Text segment:
The Statistical Review provides a globally consistent data time series.  Here we outline the definitions, conversion factors and calculations we use to produce the report


This year’s Statistical Review introduces two changes in how oil and gas are reported in energy units. First, primary consumption of energy from oil is now reported in tonnes of oil equivalent where one tonne of oil is defined as 10 Gcal (gigacalories) or 41.868 GJ (gigajoules). Second, the tables now report natural gas volumes in terms of a standardized gas at a temperature of 15˚C and a pressure of 1013 mbar with a gross calorific value of 40 MJ (megajoules) per cubic metre.

 

Fuels used as inputs for conversion technologies (gas-to-liquids, coal-to-liquids, and coal to gas) are counted as production for the source fuel and the outputs are counted as consumption for the converted fuel.

 

Primary energy consumption is reported in net terms. The gross calorific value to net calorific value adjustment is fuel-specific.

Required actions:
- A) Name every conversion technology mentioned in the Statistical Review text.
- B) In the Statistical Review text, what temperature and pressure define the standardized gas used to report natural gas volumes?
- C) Continue the Statistical Review text from its last sentence.

Provided records:
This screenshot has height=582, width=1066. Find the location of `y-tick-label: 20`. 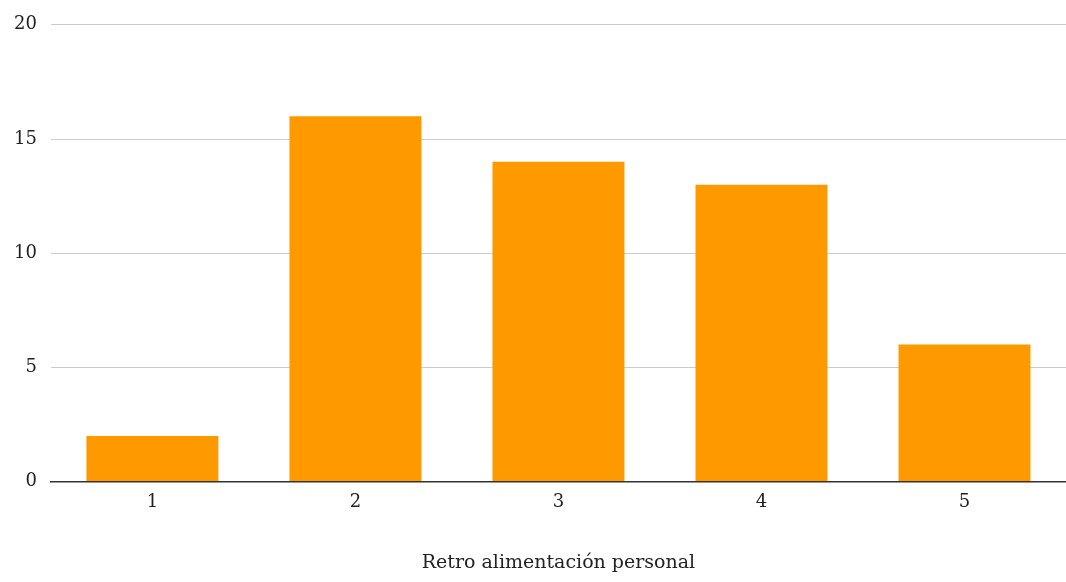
* * *
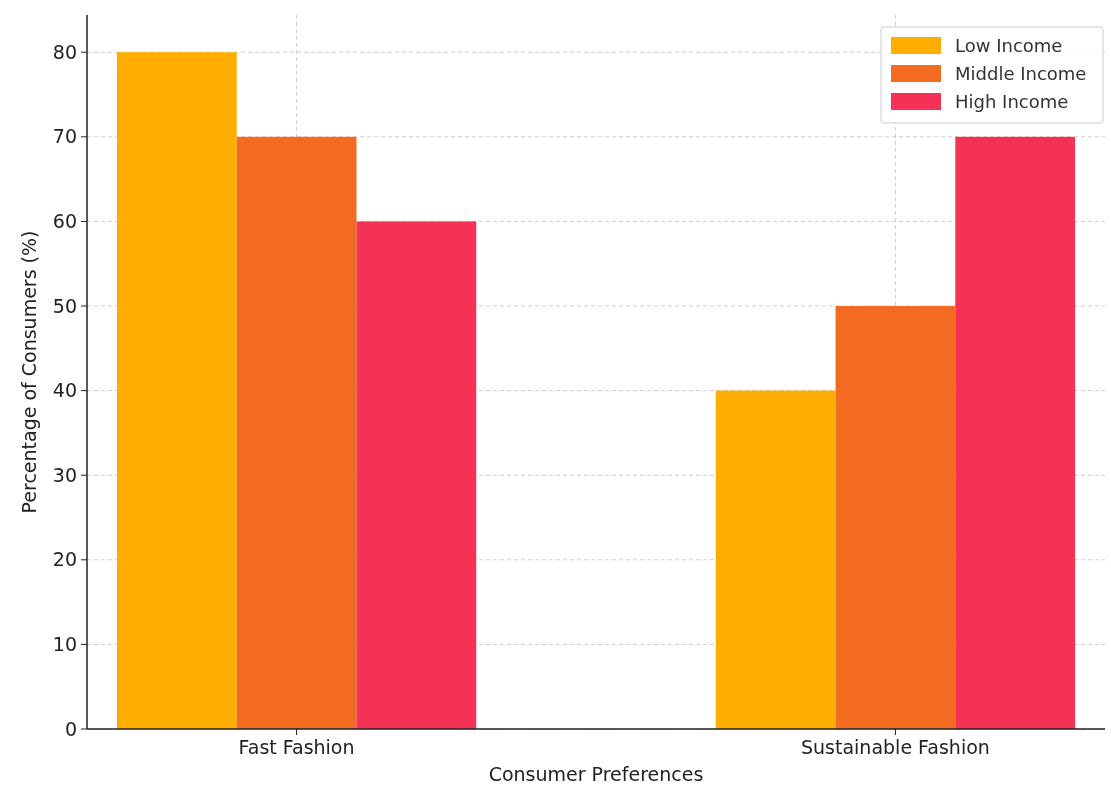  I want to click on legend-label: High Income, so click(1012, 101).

Answers by item:
- A) gas-to-liquids, coal-to-liquids, coal to gas

- B) A temperature of 15˚C and a pressure of 1013 mbar.

- C)
The primary energy values of nuclear and hydroelectric power generation, as well as electricity from renewable sources, have been derived by calculating the equivalent amount of fossil fuel required to generate the same volume of electricity in a thermal power station, assuming a conversion efficiency of 38% (the average for OECD thermal power generation).

 

The Other renewables table shows consumption of commercial electricity produced from renewable sources. Electricity from renewable sources is converted to tonnes of oil equivalent following the same methodology used for nuclear and hydroelectricity and is included in the primary energy consumption calculation.

 

Biofuels consumption continues to be included in oil consumption data (see footnotes to oil consumption table).

More detail on the methodology

Primary energy

In this review, primary energy comprises commercially traded fuels, including modern renewables used to generate electricity.

 

Oil

 

Oil reserves

Total proved reserves of oil are generally taken to be those quantities that geological and engineering information indicates with reasonable certainty can be recovered in the future from known reservoirs under existing economic and geological conditions.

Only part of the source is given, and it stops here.